SET OF TASKS ->
(a) List every complaint that, according to the oleander passage, some alternative medicine practitioners have recommended oleander leaves and root extracts for.
(b) Rewrite the paragraph of the oleander passage beginning "In Mediterranean countries it often grows wild" as a short bulleted list, keeping its main facts.
(c) Continue the oleander passage from its final sentence.

DOCUMENT EXTRACT ->

Ping! That was the sound of an e-mail arriving. It is from a friend who suggests that I write about the Mediterranean shrub oleander. He says that it is increasingly to be seen on sale in garden centres, perhaps because global warming now allows it to thrive in southern Britain, but the plant labels fail to warn that it is highly poisonous to humans and animals.

Nerium oleanderNerium oleander is an evergreen member of the dogbane family (Apocynaceae), growing to some six metres high. It has narrow leathery leaves and clusters of pink or white flowers. It tolerates droughts, poor soil and the occasional light frost.

In Mediterranean countries it often grows wild in dry stream beds but it is also cultivated for field boundaries and as an ornamental plant. The plant contains a range of toxic constituents, including cardiac glycosides and strychnine-like compounds.

Despite its toxicity, it has found use as a medicine. Pliny the Elder — always good for a quote or two — claimed in his ‘Natural history’ (ca AD77) that it cures snakebite if taken in wine with rue.

And John Gerard’s herbal (1597), while remarking on its toxicity when taken internally, said that applied externally it could improve the digestion.

In modern times, despite warnings from the US Food and Drug Administration, some alternative medicine practitioners have recommended oleander leaves and root extracts for complaints ranging from cardiac conditions to constipation, from diabetes to dropsy, from scabies to swellings and from worms to warts.

And in orthodox medicine, one glycoside constituent, oleandrin, is currently being investigated for possible anticancer action.

(Recorded data)
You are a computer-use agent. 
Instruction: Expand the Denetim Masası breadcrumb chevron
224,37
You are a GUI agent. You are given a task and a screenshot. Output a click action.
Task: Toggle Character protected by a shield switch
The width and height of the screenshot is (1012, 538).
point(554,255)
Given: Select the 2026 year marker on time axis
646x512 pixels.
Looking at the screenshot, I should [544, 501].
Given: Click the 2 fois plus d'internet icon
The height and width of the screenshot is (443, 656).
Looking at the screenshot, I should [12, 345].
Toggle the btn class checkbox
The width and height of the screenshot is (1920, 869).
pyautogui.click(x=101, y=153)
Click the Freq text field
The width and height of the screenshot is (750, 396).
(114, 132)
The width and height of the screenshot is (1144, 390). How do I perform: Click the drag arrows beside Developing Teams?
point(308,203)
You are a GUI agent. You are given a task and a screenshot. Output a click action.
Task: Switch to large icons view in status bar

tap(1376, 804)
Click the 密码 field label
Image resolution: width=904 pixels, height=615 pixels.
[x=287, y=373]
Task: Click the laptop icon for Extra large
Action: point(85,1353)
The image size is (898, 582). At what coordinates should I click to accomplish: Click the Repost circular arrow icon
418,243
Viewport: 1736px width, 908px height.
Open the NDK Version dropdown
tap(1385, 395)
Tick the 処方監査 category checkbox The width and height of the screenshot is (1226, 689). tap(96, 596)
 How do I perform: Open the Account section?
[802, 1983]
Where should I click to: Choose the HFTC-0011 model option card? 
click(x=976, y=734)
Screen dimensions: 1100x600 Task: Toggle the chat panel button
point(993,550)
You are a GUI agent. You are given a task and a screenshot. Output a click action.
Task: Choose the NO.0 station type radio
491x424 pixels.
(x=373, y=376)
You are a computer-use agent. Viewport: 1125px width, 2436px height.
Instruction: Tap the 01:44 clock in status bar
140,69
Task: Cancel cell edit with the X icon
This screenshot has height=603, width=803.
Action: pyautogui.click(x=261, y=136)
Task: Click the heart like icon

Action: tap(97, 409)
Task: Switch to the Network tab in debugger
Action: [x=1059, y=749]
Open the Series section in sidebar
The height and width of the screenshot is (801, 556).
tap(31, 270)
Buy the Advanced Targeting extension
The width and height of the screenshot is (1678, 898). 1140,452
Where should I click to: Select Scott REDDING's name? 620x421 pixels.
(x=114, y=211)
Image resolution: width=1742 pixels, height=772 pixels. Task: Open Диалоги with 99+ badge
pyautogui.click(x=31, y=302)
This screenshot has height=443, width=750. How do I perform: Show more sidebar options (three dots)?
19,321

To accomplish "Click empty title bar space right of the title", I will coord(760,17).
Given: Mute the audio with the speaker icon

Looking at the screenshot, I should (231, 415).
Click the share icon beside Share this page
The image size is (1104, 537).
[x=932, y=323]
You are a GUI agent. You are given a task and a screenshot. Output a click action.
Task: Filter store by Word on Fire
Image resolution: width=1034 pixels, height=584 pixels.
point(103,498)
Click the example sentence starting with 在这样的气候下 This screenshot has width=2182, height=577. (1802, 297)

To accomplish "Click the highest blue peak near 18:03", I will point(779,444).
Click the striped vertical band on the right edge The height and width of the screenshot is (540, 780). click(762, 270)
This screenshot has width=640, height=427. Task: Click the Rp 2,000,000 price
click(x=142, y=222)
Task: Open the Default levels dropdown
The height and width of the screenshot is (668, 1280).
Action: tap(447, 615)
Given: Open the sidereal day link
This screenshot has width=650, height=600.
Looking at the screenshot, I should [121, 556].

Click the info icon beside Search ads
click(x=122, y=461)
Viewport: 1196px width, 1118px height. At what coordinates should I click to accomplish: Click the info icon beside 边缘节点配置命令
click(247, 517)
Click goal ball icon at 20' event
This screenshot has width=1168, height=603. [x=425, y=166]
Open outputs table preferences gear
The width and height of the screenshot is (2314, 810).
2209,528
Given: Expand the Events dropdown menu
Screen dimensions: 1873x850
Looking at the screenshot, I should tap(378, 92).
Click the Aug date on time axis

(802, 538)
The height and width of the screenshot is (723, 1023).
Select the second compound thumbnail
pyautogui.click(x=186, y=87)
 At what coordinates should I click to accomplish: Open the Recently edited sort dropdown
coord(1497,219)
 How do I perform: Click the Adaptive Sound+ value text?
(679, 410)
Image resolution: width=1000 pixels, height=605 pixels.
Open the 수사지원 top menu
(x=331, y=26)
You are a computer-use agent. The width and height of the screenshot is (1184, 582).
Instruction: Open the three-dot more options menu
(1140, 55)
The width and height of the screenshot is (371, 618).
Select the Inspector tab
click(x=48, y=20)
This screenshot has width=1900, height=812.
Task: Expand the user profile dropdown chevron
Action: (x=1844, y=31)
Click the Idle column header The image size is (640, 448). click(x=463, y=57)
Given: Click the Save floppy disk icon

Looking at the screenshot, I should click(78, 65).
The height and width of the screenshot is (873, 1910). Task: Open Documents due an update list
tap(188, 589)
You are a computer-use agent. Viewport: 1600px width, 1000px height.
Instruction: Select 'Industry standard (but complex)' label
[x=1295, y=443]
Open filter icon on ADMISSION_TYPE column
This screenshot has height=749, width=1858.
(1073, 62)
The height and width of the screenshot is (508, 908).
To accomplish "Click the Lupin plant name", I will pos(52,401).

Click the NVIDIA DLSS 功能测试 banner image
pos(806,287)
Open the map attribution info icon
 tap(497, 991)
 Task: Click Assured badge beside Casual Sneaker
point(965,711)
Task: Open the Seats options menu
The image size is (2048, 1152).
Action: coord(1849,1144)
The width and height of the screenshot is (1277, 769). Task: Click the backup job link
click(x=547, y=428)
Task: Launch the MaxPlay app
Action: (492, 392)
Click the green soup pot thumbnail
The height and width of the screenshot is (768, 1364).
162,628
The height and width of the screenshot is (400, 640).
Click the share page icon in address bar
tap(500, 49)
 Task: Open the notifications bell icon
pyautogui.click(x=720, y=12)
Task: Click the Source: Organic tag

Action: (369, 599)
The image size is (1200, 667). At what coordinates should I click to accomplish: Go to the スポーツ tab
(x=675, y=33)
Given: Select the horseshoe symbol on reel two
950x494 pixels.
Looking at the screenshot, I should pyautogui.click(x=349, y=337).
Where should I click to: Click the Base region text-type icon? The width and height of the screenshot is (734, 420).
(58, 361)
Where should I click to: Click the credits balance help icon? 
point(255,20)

ANSWERS IN ORDER ->
(a)
- cardiac conditions
- constipation
- diabetes
- dropsy
- scabies
- swellings
- worms
- warts

(b)
- In Mediterranean countries, oleander often grows wild in dry stream beds.
- It is also cultivated for field boundaries and as an ornamental plant.
- It contains a range of toxic constituents, including cardiac glycosides and strychnine-like compounds.

(c)
But just how toxic is oleander? It seems to be generally agreed that all parts of the plant —  flowers, leaves, wood, sap, roots — are poisonous and it has been claimed that a child could die after eating a single leaf.

Even honey from the pollen is supposedly poisonous. It is also said that oleander’s poisons survive burning, so that accidentally inhaling smoke from a bonfire of prunings may be dangerous and meat cooked over a fire of oleander wood can contain poison transferred to it by the smoke.

Some of Wellington’s men in the Peninsular War of 1807–14 are said to have died after eating meat cooked on skewers made from oleander. And in 1880 it was reported that soldiers had died after sleeping on oleander branches.

The shrub is also poisonous to grazing animals, particularly to horses. Although farm animals normally avoid contact with it, it is claimed that cattle, sheep and goats can be killed by drinking water into which oleander leaves have fallen.

Some of these toxicity claims may be exaggerated, but it remains astonishing that garden centres fail to give any warnings. Can they not be compelled to do so?